Cal-Maine Foods heads into the final stretch of its fiscal year with short sellers quietly rebuilding positions — a signal that the market is recalibrating expectations after the company's extraordinary egg-price windfall shows signs of fading.
Short interest has climbed to nearly 13% of the free float, its highest reading in the 30-day lookback window. The move has been steady rather than sharp: shares short rose roughly 4% week-on-week and 4% over the past month, reaching around 5.55 million shares by April 28. That consistency matters. This isn't a one-day reshuffling — it reflects a measured, persistent decision by professional short sellers to press the trade. The ORTEX short score confirms the directional read, climbing to 68.7 as of April 28, up from 64.0 just two weeks prior. Days to cover run above 10, meaning any reversal would take meaningful time to unwind.
The borrow market, however, tells a less stressed story. Availability is not tight — borrow costs are running near 0.47% annualised, barely moved from recent weeks, and availability remains well off critical levels.
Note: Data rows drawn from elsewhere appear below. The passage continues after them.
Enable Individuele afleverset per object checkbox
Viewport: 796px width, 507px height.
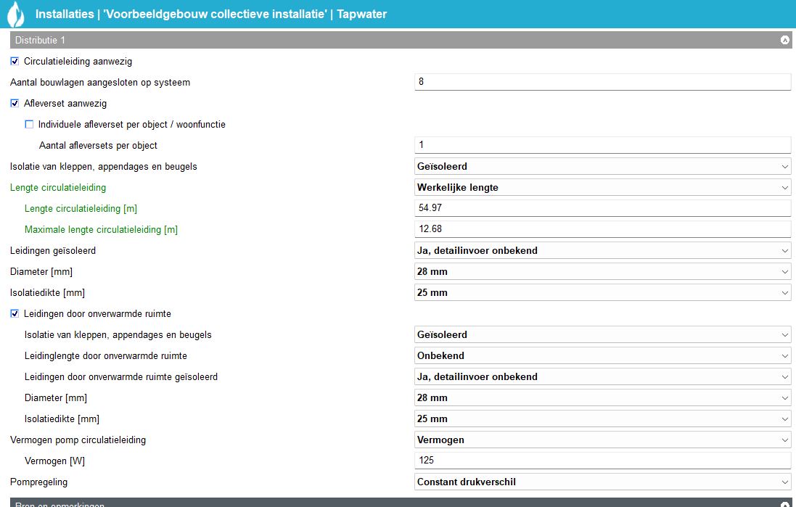click(x=29, y=125)
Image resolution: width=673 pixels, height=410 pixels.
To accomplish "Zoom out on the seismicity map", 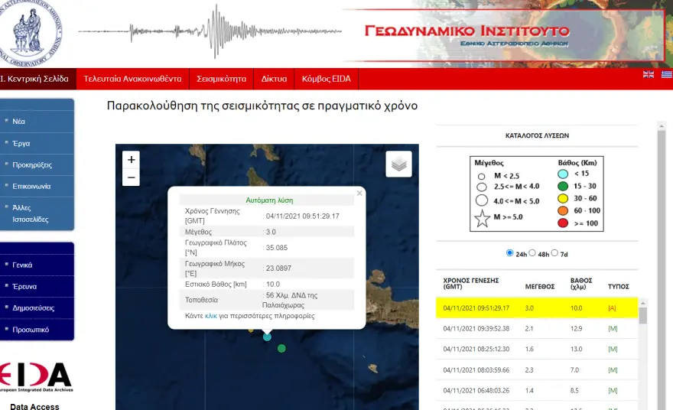I will (132, 177).
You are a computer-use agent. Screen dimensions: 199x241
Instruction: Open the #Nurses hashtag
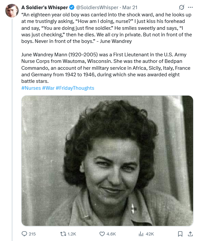[31, 88]
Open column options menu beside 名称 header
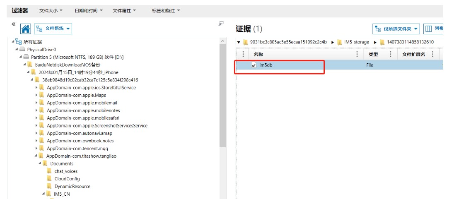 click(x=357, y=54)
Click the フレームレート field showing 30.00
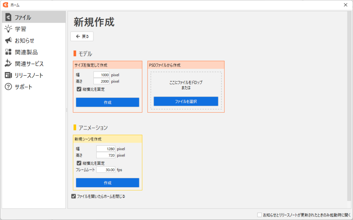353x220 pixels. pos(106,170)
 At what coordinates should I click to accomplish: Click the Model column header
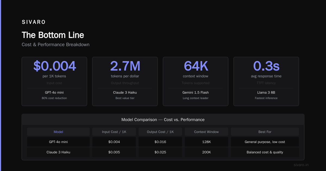click(x=58, y=132)
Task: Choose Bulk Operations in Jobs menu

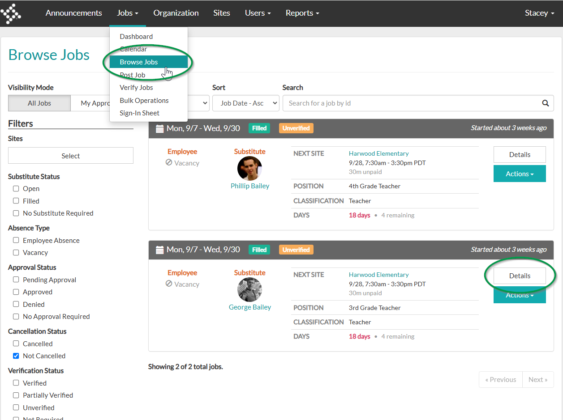Action: point(144,101)
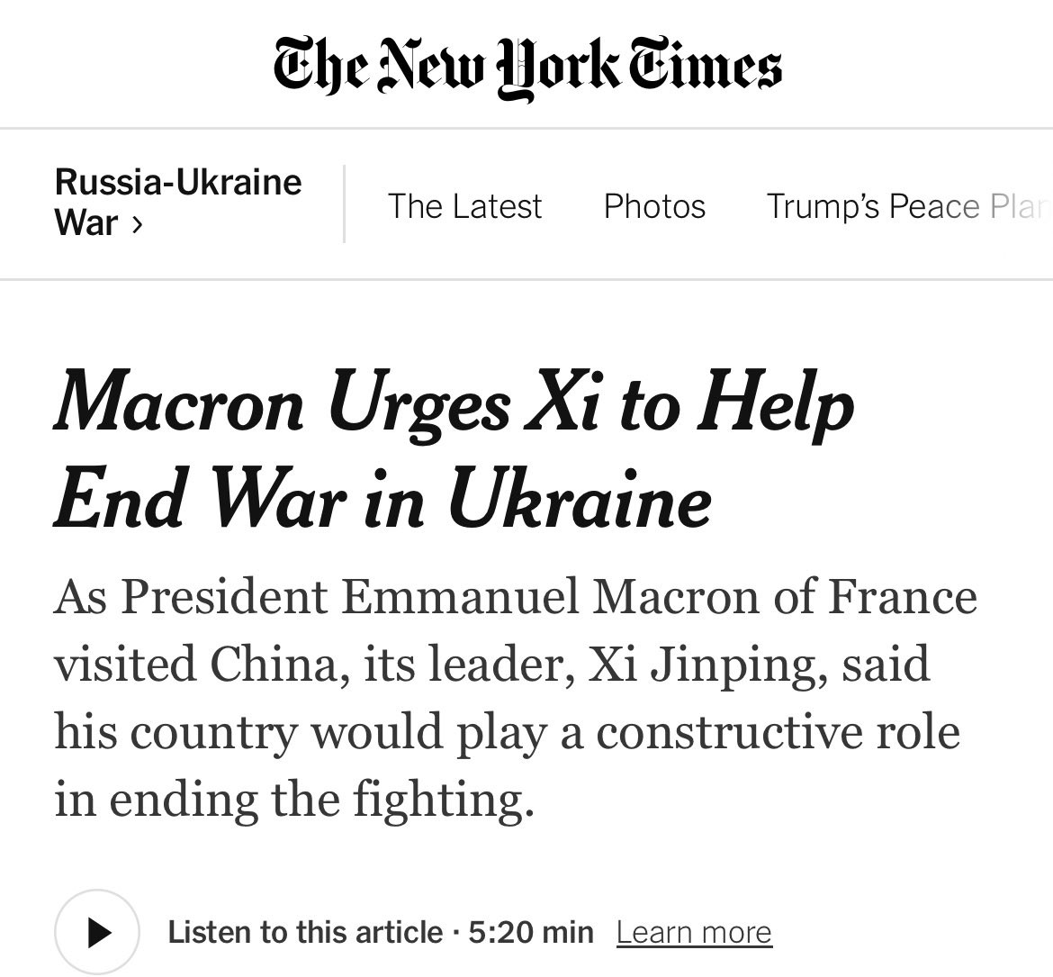Select the Listen to this article label
1053x977 pixels.
click(306, 933)
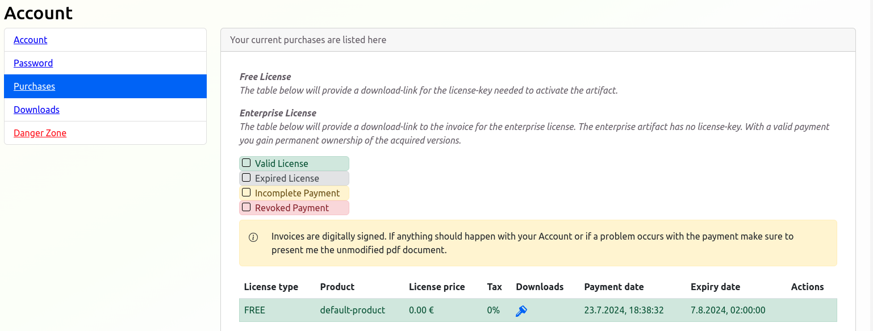873x331 pixels.
Task: Click the Tax column header
Action: 494,287
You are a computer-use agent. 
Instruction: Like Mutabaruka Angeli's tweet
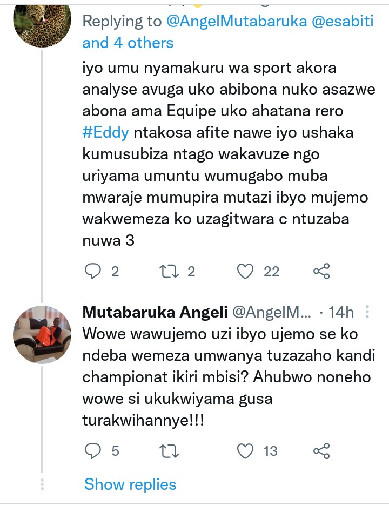[x=246, y=450]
That means the current short build is demand-driven, not a squeeze setup. Shorts are entering by choice, not because of any sudden scarcity of supply. Options positioning echoes the cautious tone: the put/call ratio is 1.25, modestly above its 20-day mean of 1.12, with a z-score just above 1. Not extreme, but directionally defensive.
Analysts have been consistently trimming targets. BMO Capital cut its price target to $80 from $85 in late March, maintaining a Market Perform. Stephens moved in the opposite direction a week earlier, lifting its target to $90 from $85 while staying at Equal-Weight. The net result is a tightly covered name — just a handful of ratings, with consensus technically at Buy but that label rests on a single buy recommendation from Benchmark, initiated in December. Goldman Sachs holds Neutral with a $98 target. The mean target sits roughly 15-20% above the current $77.28 close, but that gap has been compressing for months as analysts have ratcheted down targets from peaks above $100. Valuation gives the bears some support: the PE has drifted up to around 11.8x as earnings estimates erode — the EPS momentum rank sits in the bottom 17th percentile over 30 days and the 13th percentile over 90 days — suggesting the Street is still cutting forecasts.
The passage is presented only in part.